Everywhere She Went

The Overlight were best known for their disdain of the uninitiated. They didn’t much care to have nonbelievers fouling up their meticulously crafted masterpieces. Truth be told, Kris wasn’t too keen on being here either, even transiently, but there’s no such thing as a closed system—stellar or otherwise. There’s always a certain amount of bleed around the edges.

She flew her ship toward the empty left eye socket of a human skull 500 kilometers across. It had been carved from a single asteroid. By hand.
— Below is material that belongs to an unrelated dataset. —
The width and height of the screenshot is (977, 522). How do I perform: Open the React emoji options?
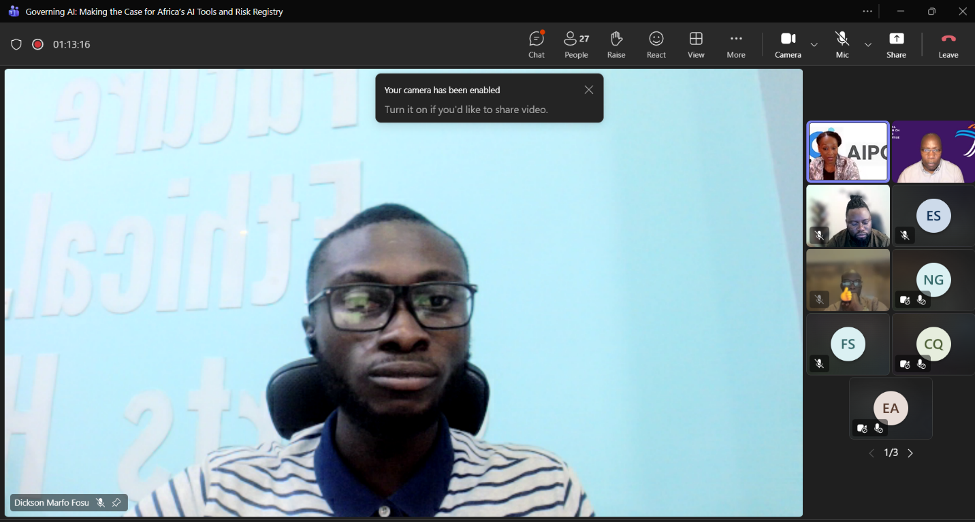coord(656,44)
The Overlight were an obscure religious sect—sun worshippers—controlling a dozen stellar systems, maybe more. They had an affinity for the simplicity a star represented. Take one dead ingredient—hydrogen—and from it make light. From that idea grew a complex and nuanced philosophy that was as labyrinthine as it was bleak. They eschewed most technologies, and members outside the clergy caste spent their lives arduously constructing the most audacious monuments humanity has ever conceived. They painted on the black canvas of the sky with ionized gasses. They carved asteroids. Their official capital was an unoccupied planetesimal called Graves made entirely of human bodies; it had the requisite mass to hold its shape. That’s where they would all end up, one way or another. Eventually it would be large enough to occupy. When that day came, the last of the living Overlight adherents would mass on Graves and hurl the entire planet into the nearest star.

Kris thought the whole thing was nuts. But not any more so than anything else she’d ever come across. People are all alike, and they’re fucking crazy to the last. The Overlight didn’t like Kris—that would be a stretch—but they tolerated her because she treated them like she’d treat anyone else. She ran cargo for them. It was infrequent work, but they paid generously.

Her ship, deep inside the carbon skull now, approached the appointed docking bay and she radioed in. No one answered. Not uncommon here; most weren’t allowed to use a radio. She docked the ship and walked to the hatch. When it dialed open there were seven people waiting anxiously; an old woman, a baby, a middle-aged man with one arm missing, a young man whose hair had gone to white, two teenaged girls—twins—and an Overlight acolyte. It was the last who spoke.

“We’re defecting from the Overlight. Please, can you help us?”

Kris didn’t even hesitate. “The less I know the better. Cargo is cargo.” She flicked her head toward the ship. “Get in.”

She wasn’t surprised. Happened just about everywhere she went.